There are a number of reasons for the 6 percent decline in wheat exports, says Dawn Forsythe of U.S. Wheat Associates. Those are:
Fewer supplies of certain wheat classes; a stronger dollar (over the course of the marketing year that ended on May 31); cheaper wheat from non-traditional suppliers, such as India, China, Eastern Europe and countries of the former Soviet Union; and government policies that discourage exports, such as banning the Cuban buyer from the country and including Iran among President's Bush's "Axis of Evil" when, for the first time in decades, Iranian buyers were negotiating a sale.

"In view of these market obstacles, one could argue that we do not need another one piled on at this time," says Forsythe, with regard to the potential economic pitfalls of genetically modified wheat. "We are in a strategic battle with Australia for emerging markets in Asia. The countries of Eastern Europe and the former Soviet Union are in a good position to supply Europe with wheat."

On that note, U.S. Wheat Associates has invited European millers to its board meeting in mid-July to explain exactly what they mean by saying they won't buy transgenic wheat, she says.

If the sentiments from last year are any judge, then the board is in for an earful.

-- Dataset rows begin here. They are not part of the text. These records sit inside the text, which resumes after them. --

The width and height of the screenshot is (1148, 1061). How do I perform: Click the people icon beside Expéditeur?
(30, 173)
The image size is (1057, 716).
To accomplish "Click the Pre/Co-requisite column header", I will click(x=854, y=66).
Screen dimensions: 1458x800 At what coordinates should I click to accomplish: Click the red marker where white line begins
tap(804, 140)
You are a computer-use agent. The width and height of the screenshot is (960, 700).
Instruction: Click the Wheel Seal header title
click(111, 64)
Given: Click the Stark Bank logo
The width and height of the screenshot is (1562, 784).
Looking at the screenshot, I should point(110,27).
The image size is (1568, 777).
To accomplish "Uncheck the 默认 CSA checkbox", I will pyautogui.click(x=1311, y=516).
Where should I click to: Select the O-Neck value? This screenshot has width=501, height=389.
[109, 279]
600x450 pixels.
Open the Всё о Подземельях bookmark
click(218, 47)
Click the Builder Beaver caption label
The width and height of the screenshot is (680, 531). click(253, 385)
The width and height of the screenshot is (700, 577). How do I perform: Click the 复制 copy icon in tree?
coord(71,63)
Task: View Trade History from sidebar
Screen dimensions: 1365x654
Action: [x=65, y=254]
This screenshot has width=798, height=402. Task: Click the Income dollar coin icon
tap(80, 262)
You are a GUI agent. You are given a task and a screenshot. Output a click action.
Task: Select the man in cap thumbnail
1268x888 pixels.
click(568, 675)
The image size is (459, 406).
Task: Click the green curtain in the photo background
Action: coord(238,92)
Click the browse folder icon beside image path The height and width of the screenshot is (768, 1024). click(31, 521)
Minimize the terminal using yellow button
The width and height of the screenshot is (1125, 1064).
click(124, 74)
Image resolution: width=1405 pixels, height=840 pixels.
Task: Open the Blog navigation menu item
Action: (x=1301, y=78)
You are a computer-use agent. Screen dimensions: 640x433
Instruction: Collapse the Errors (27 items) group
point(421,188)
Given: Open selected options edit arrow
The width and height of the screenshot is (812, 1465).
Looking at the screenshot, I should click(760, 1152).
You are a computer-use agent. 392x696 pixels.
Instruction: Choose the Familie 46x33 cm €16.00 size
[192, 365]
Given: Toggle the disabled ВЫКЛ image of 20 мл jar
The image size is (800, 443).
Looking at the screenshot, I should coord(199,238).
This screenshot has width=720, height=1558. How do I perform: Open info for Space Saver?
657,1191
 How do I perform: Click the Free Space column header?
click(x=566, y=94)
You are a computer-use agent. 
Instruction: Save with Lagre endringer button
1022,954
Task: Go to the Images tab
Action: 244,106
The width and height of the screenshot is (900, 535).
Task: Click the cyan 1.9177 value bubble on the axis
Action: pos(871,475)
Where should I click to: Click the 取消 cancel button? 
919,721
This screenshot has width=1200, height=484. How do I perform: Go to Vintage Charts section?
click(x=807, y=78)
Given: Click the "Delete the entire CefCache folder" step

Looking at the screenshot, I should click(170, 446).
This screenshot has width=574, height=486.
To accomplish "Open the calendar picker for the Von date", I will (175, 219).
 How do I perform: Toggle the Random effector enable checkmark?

Jef Smidts of Andre & CIE Antwerp, a European importer and trader of U.S. wheat, wrote: "We are absolutely convinced that the European miller will abandon GMO (genetically modified organism) hard red spring wheat...GMO wheat for sure will be a market destructor."

Julian Watson of Rank Hovis, one of the largest EU millers, penned: "So that you are completely clear on Rank Hovis's policy toward GM wheat. We do not want any level of such grain in our supplies from you. To date, we have been able to say to our customers that GM wheat has not yet been brought to the market. This now needs to be backed up with preventative actions.

Please advise us of what steps you have taken to ensure that GM wheat is prevented from entering or commingling with wheat in the entire spring wheat supply chain.

You should treat this issue with the utmost gravity and priority given that the alarm generated by even the perception that spring wheat may contain GM traits, could be enough to jeopardize the entire export programme to the EU."

For Forsythe, it comes down to markets.

"I'm so tired of people saying that if you're concerned about the market, you must be anti-biotech or a Luddite," she says. "If somebody developed a blue wheat and it was a nice little wheat, but customers around the world said, 'we don't want blue noodles or blue bread,' we wouldn't grow it because we don't have a market. It's a market issue, it's not a biotech issue."

*Any bills the Interim Agriculture Committee writes must be submitted to the Legislative Assembly for consideration. Its next regular session begins in January 2003.